Task description: Return the lines of the data below in which the string "Bread" occurs.

Supplied entries:
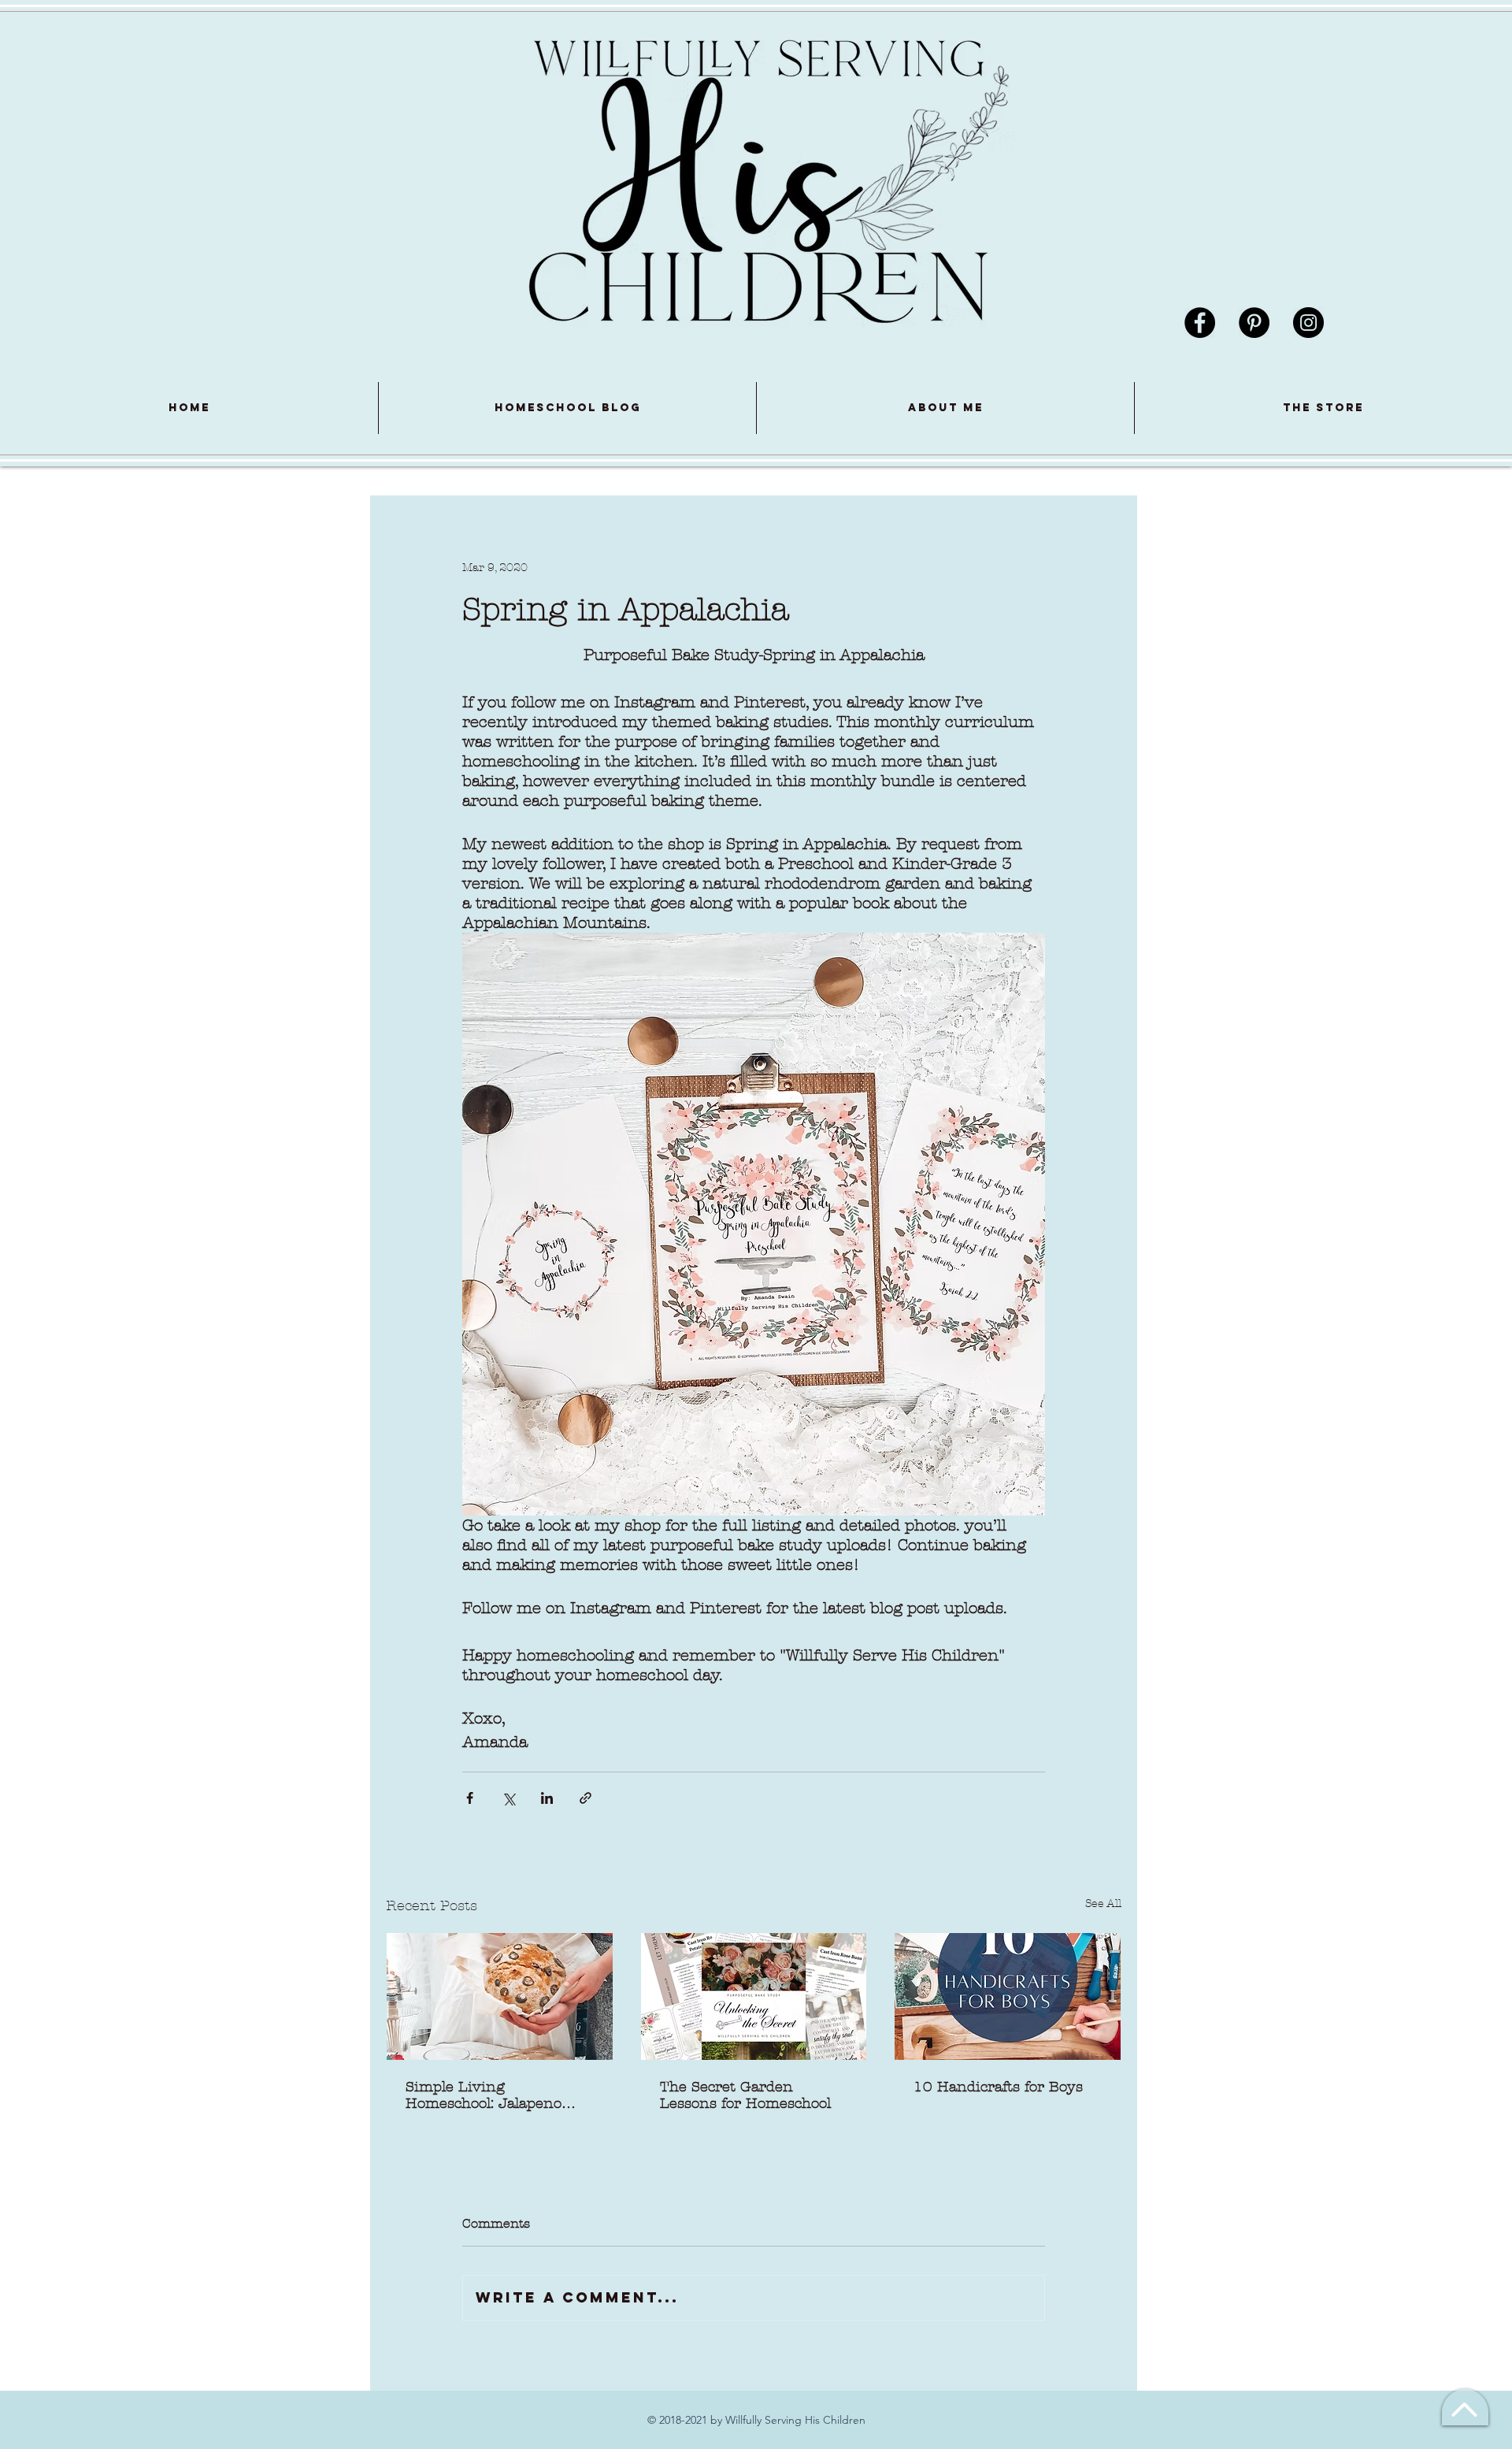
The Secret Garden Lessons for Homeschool (745, 2095)
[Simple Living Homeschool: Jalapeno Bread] (500, 1996)
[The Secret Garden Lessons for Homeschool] (754, 1996)
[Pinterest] (1254, 322)
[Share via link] (585, 1797)
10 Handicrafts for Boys (998, 2087)
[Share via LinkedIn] (546, 1797)
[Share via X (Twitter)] (508, 1797)
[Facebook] (1199, 322)
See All (1103, 1903)
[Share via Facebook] (469, 1797)
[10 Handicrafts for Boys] (1008, 1996)
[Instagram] (1308, 322)
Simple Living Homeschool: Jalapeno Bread (483, 2095)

Response to this exercise:
[Simple Living Homeschool: Jalapeno Bread] (500, 1996)
Simple Living Homeschool: Jalapeno Bread (483, 2095)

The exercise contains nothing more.